Where the records below begin, start copying, and stop after the line that contains "The height and"; reproduce every line exactly but omit pictures.

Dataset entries
*** Begin section ***

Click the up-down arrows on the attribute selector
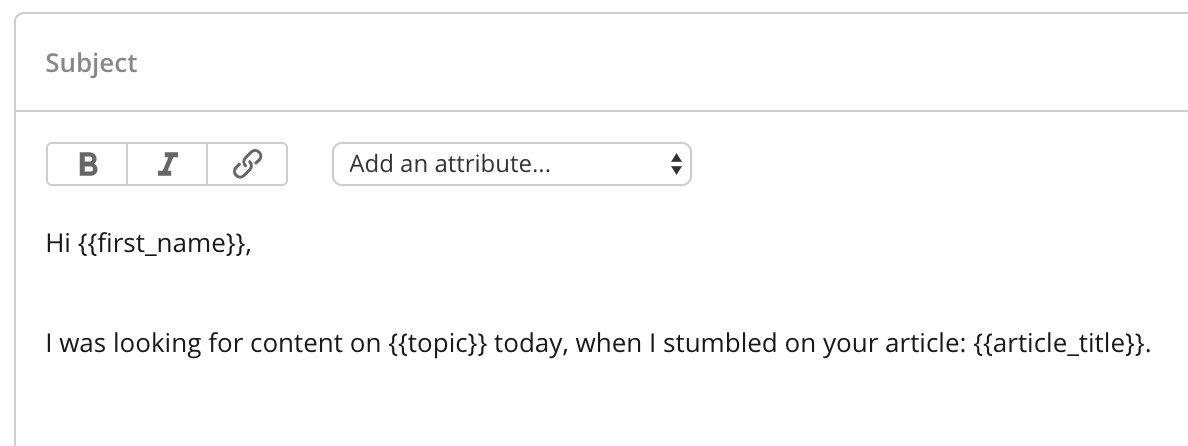 (676, 164)
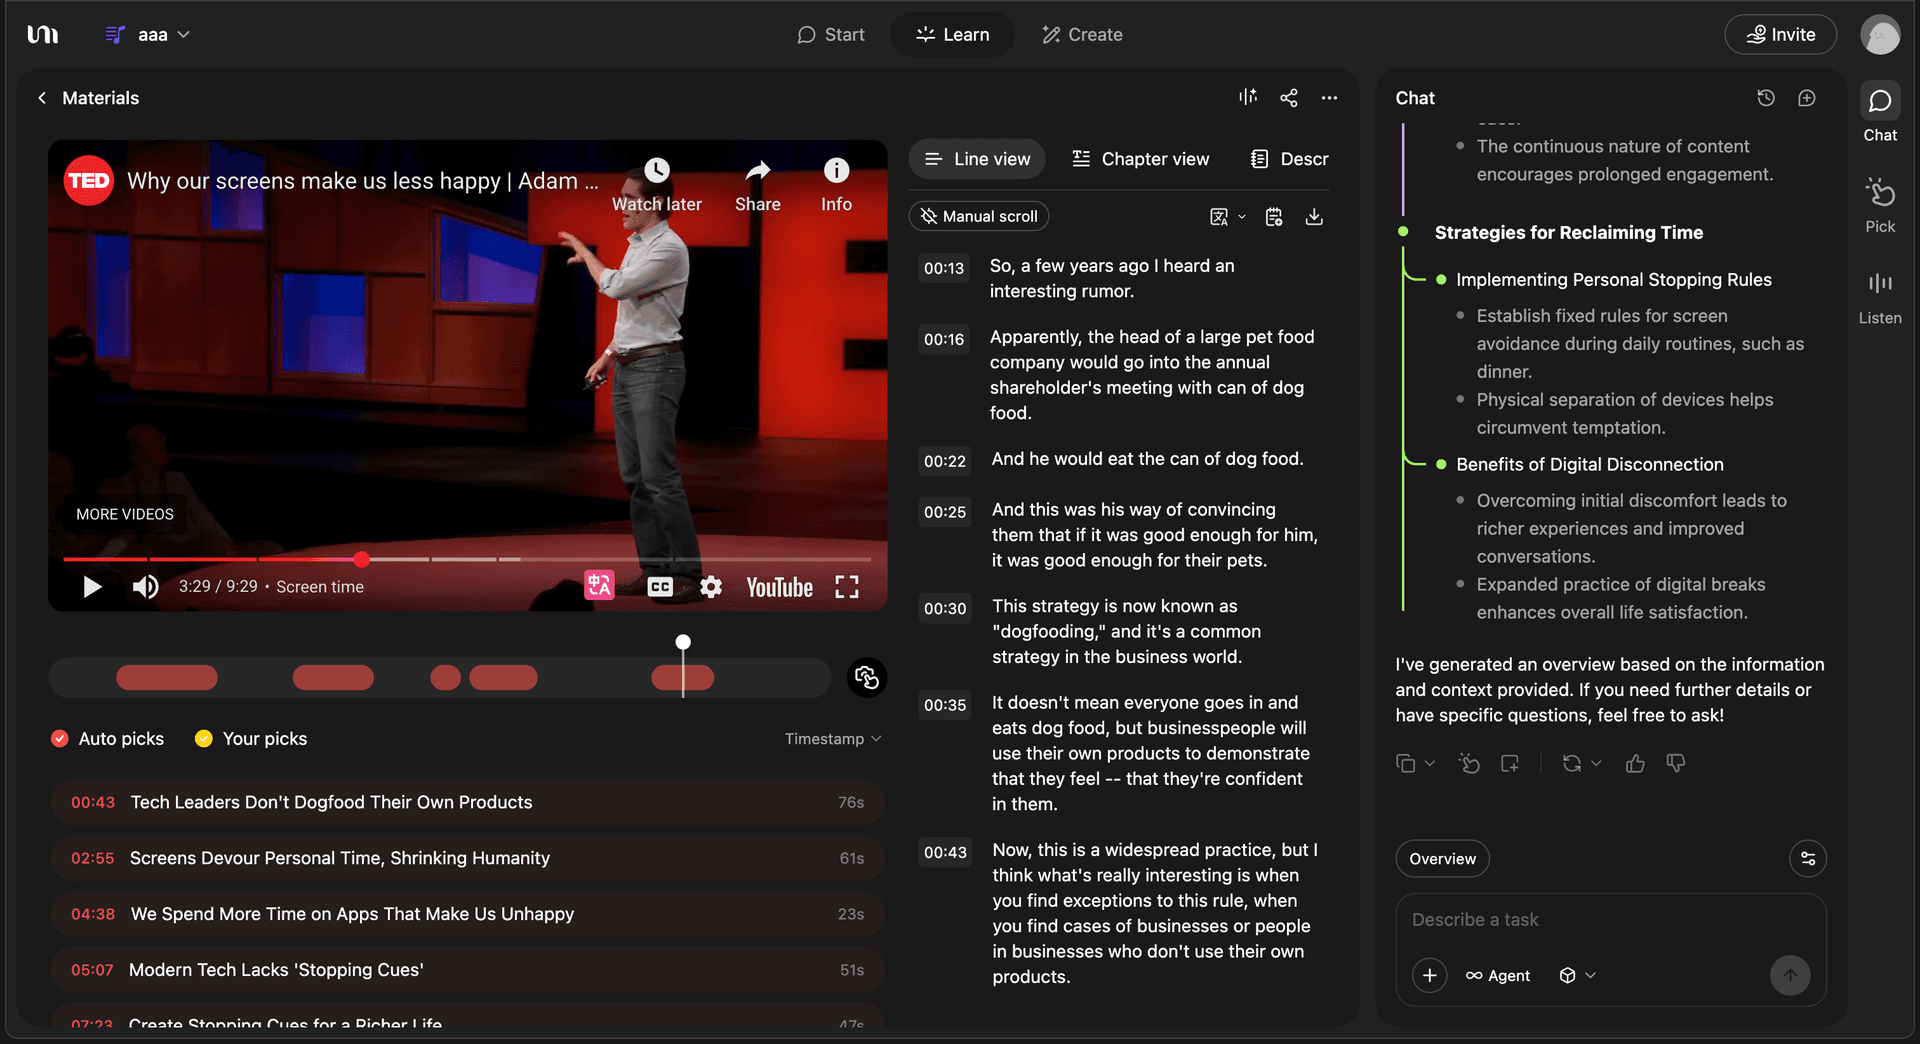Viewport: 1920px width, 1044px height.
Task: Click the Invite button
Action: pyautogui.click(x=1780, y=35)
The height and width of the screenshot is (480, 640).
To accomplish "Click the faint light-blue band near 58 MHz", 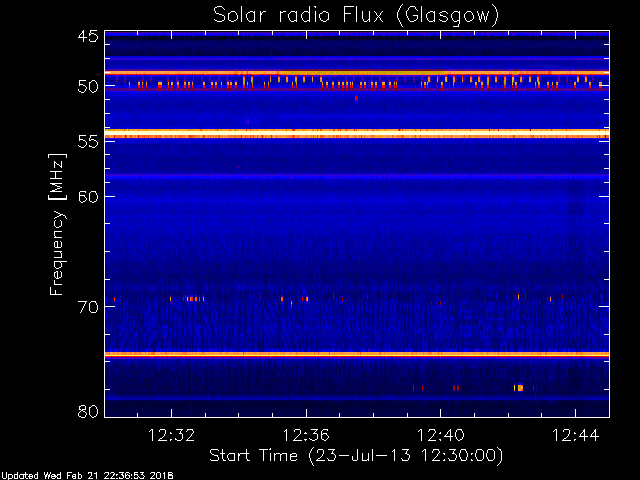I will point(355,176).
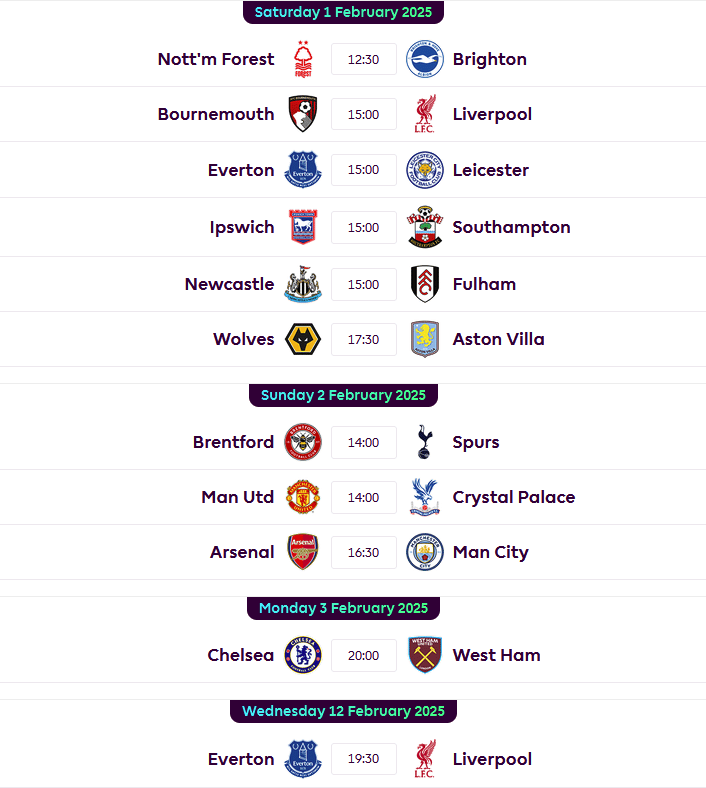Click the Nott'm Forest club crest

coord(303,59)
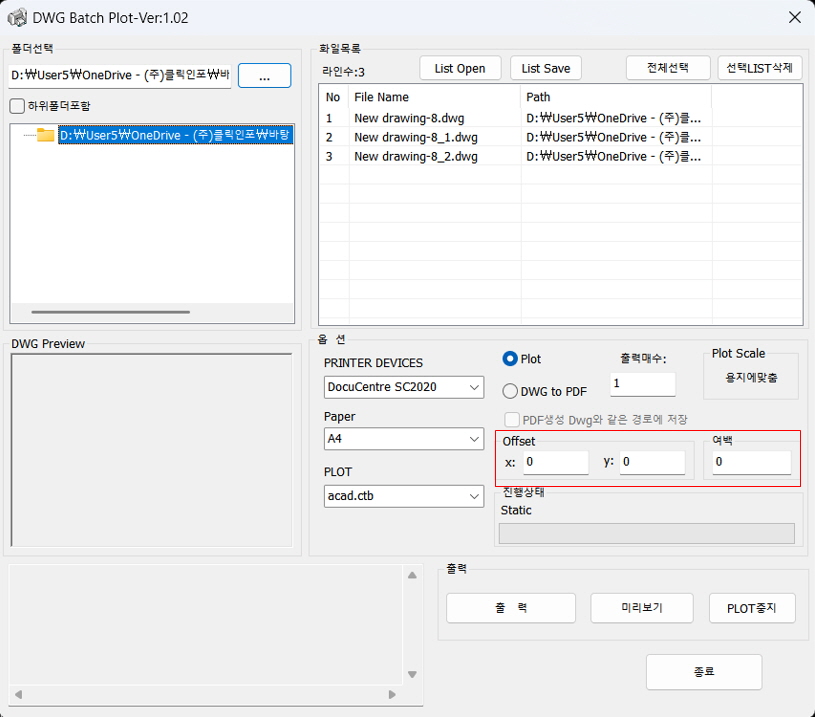Click the DWG Batch Plot app icon
This screenshot has height=717, width=815.
pos(17,18)
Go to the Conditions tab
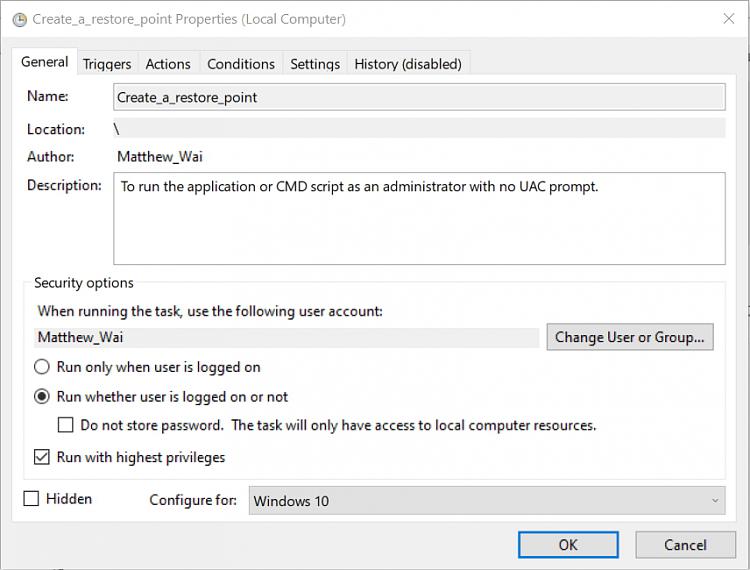Viewport: 750px width, 570px height. [x=241, y=64]

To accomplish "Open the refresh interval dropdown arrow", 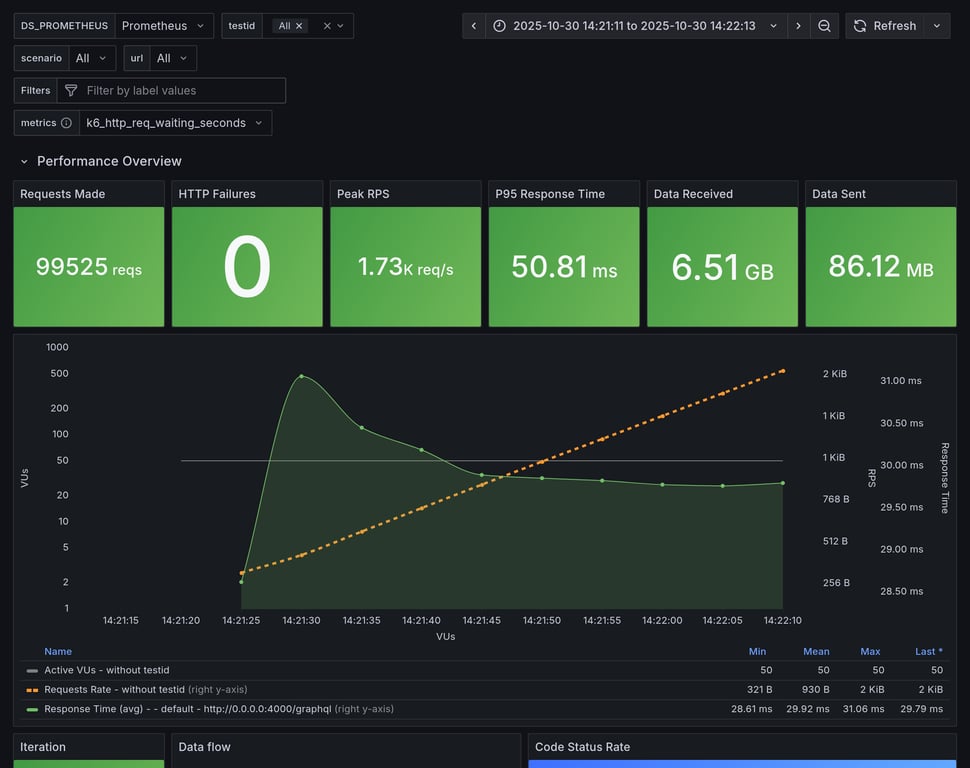I will (x=937, y=26).
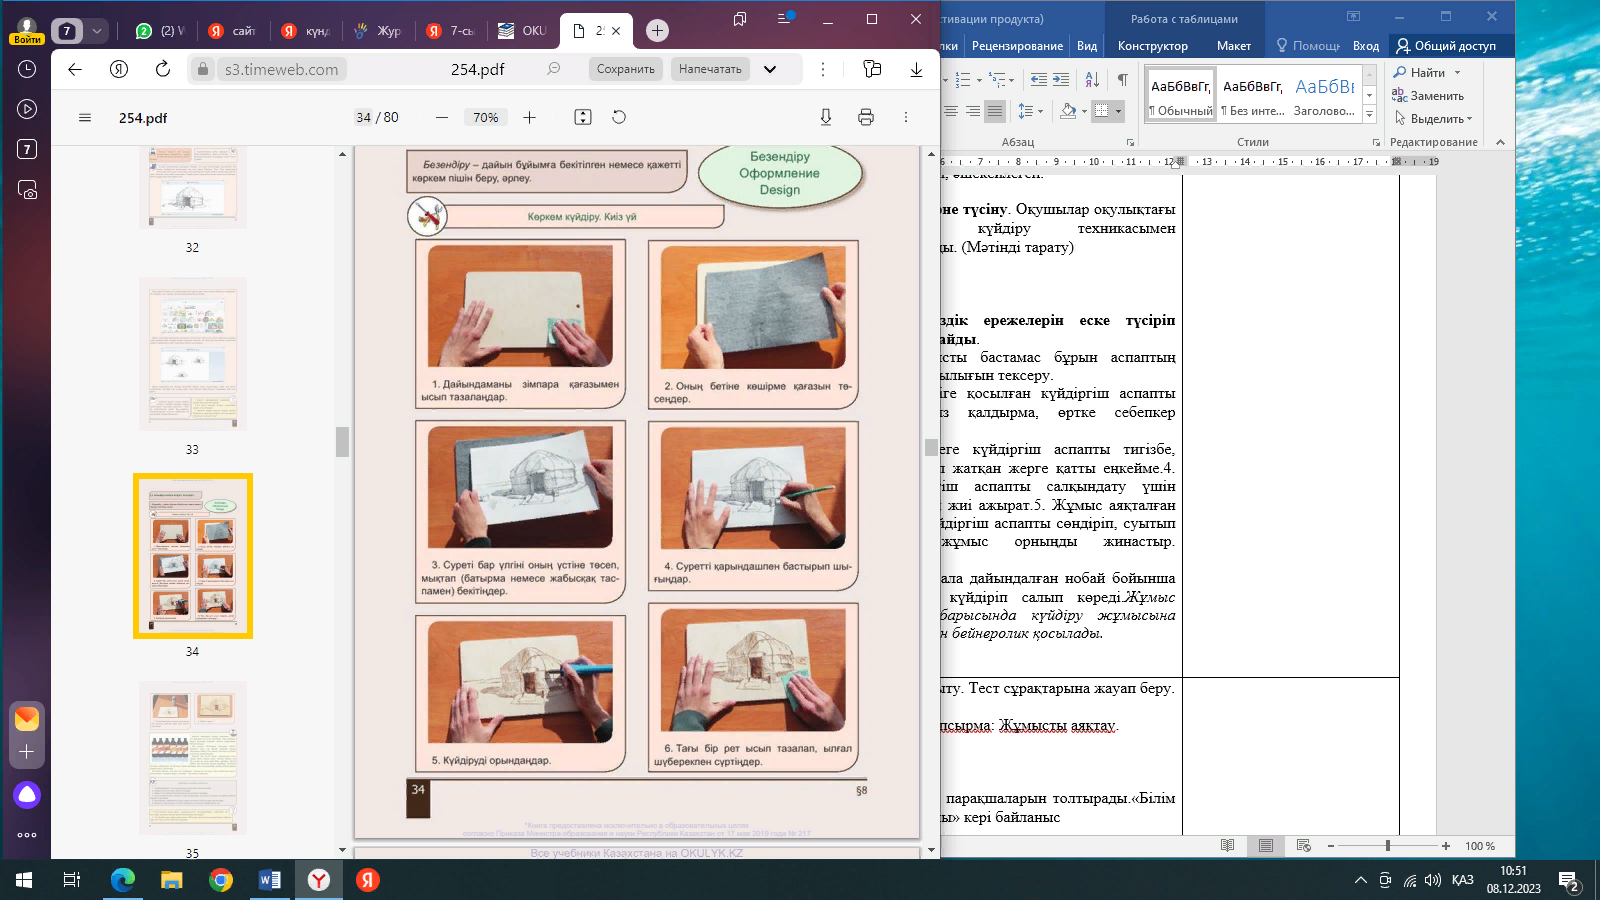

*** End section ***

RESULT:
Click the up-down arrows on the attribute selector
 (676, 164)
Viewport: 1920px width, 1044px height.
Task: Click the Invite button
Action: pyautogui.click(x=1780, y=35)
The height and width of the screenshot is (480, 640).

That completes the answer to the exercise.